§ **GIVEN REQUEST**: Gather every line in the records below that contains the word "between", and copy each one out.

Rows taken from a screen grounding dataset
-- -- --
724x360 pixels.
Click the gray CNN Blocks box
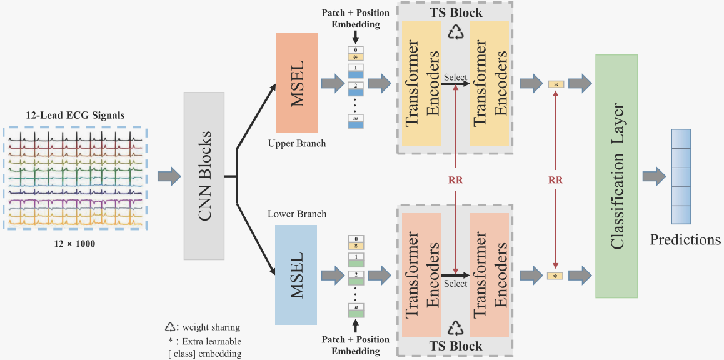tap(204, 176)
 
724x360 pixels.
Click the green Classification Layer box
tap(616, 176)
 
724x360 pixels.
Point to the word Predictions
tap(685, 240)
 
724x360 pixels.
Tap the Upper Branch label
tap(297, 144)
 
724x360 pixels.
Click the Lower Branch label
tap(297, 214)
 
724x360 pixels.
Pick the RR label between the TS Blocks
tap(456, 179)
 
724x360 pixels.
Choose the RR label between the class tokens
tap(555, 179)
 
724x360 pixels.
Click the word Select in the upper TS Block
tap(455, 78)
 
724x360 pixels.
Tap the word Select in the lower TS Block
tap(455, 284)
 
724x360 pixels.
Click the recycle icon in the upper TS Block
tap(455, 32)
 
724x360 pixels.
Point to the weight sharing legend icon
tap(169, 327)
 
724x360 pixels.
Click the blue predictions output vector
tap(681, 176)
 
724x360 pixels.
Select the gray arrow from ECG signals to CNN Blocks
tap(167, 176)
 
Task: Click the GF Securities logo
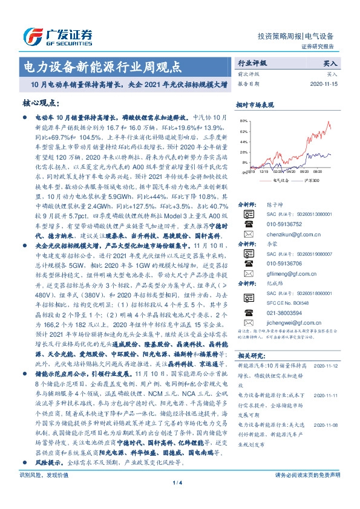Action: pos(57,34)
-- -- --
§ **RESPONSE TO THIS EXERCISE**:
Pick the RR label between the TS Blocks
Choose the RR label between the class tokens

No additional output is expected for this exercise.